За этим неуловимым «что-то» скрывались вполне конкретные факты. Партнер Стрепетовой Мамонт Дальский запил и не пришел на спектакль. Никто за этим не проследил, но, чтобы не отменять представление, нашли впопыхах замену. Перед началом публике объявили, что Дальский по болезни играть не будет и роль Незнамова экспромтом исполнит другой исполнитель.

Стрепетова об этом узнала за две минуты до публики. Настроение было сбито. Нервы, и без того напряженные до крайнего предела, грозили припадком. Но самое мучительное произошло, когда начался спектакль.
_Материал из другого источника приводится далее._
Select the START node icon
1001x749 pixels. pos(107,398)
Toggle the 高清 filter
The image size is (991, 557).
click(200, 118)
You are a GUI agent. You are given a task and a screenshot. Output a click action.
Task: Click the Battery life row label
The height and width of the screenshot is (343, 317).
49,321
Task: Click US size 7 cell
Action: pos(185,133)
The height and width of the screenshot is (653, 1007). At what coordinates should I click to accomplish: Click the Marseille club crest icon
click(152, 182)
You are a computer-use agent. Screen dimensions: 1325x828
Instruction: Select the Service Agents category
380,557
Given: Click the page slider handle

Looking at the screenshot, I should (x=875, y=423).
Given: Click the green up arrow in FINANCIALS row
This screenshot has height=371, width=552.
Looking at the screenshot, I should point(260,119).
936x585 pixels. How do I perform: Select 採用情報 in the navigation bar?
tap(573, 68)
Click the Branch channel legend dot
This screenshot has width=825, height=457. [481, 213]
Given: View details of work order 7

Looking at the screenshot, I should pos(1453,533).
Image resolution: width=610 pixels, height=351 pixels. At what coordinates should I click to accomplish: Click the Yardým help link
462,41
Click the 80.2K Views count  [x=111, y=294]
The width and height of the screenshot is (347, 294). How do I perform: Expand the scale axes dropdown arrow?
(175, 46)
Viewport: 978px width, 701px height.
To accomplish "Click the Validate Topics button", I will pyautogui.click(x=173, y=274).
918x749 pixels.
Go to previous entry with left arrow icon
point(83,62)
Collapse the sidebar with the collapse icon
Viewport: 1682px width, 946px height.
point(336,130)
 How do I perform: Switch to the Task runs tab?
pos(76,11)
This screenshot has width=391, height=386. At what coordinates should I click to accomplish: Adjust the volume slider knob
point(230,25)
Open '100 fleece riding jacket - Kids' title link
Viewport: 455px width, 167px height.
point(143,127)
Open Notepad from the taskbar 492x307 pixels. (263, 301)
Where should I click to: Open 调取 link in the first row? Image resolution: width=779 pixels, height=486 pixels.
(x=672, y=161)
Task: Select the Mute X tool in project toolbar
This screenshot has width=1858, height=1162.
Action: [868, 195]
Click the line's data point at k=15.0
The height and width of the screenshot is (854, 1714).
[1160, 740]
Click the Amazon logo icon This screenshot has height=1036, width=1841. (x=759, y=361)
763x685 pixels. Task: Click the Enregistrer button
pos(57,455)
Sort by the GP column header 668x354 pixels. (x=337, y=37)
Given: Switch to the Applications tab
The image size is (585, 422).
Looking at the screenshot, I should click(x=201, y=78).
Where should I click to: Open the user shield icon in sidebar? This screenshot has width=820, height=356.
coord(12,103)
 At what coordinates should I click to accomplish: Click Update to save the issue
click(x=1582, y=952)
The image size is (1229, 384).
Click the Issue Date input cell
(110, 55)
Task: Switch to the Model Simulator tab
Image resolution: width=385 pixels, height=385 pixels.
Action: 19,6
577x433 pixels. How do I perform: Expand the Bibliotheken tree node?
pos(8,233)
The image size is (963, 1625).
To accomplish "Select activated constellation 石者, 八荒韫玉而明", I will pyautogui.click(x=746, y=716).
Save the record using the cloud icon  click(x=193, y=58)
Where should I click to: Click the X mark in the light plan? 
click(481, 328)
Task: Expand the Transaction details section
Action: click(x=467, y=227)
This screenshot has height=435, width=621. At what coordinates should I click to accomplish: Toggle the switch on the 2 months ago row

В последнюю минуту Дальский, явно нетрезвый, приехал в театр и, никому не сказав ни слова, отправился в кулисы на выход. Он появился на сцене в то самое мгновение, когда из смежной кулисы показался его заместитель. Перед глазами Кручининой оказались два Григория Незнамовых.

Дублер отступил, и спектакль доигрывал Дальский. Доигрывал запинаясь, путаясь в тексте, ломая ритм. Но это уже и не имело значения.

«Таким образом, — написал очевидец, — в то время как перед нами разыгрывалась на сцене пьеса Островского, за сценой, должно думать, шла другая пьеса, имевшая некоторые черты сходства с пьесой Островского, но более ее драматичная…»

Что правда, то правда. Драма Кручининой отступала перед драмой актрисы Стрепетовой. Случившееся было непоправимо.

Был ли чудовищный фарс результатом преступной небрежности? Или этой враждебной обструкцией встретили прежние недруги ни для кого не опасную, присмиревшую и истерзанную вконец актрису? — Все равно. Последствия были те же. Творческая смерть наступила тут же, на сцене.

Теперь и борьба и защита были одинаково бесполезны.

Стрепетова уже не боролась, защитников тоже не стало. В театре она оказалась лишней. Но она получала жалованье, и начальство считало, что она обязана его отработать.

Когда девять лет назад ее вышвырнули, она страдала, что ей не дают играть. Теперь, когда она уже не могла играть, ее занимали в ролях, словно нарочно выставляющих напоказ все ее слабости.

Она выступает в комедийной роли Кауровой в «Завтраке у предводителя» Тургенева, играет гротескную роль Валуновой в «Закате» Южина. И делает это с гнетущей, уже абсолютно бесплодной старательностью. Кому-то приходит нелепая мысль возобновить игранную когда-то с успехом «Вторую молодость». Но эта очень немолодая, нетворческая пьеса Невежина теперь никому не нужна. И меньше всех она нужна самой Стрепетовой.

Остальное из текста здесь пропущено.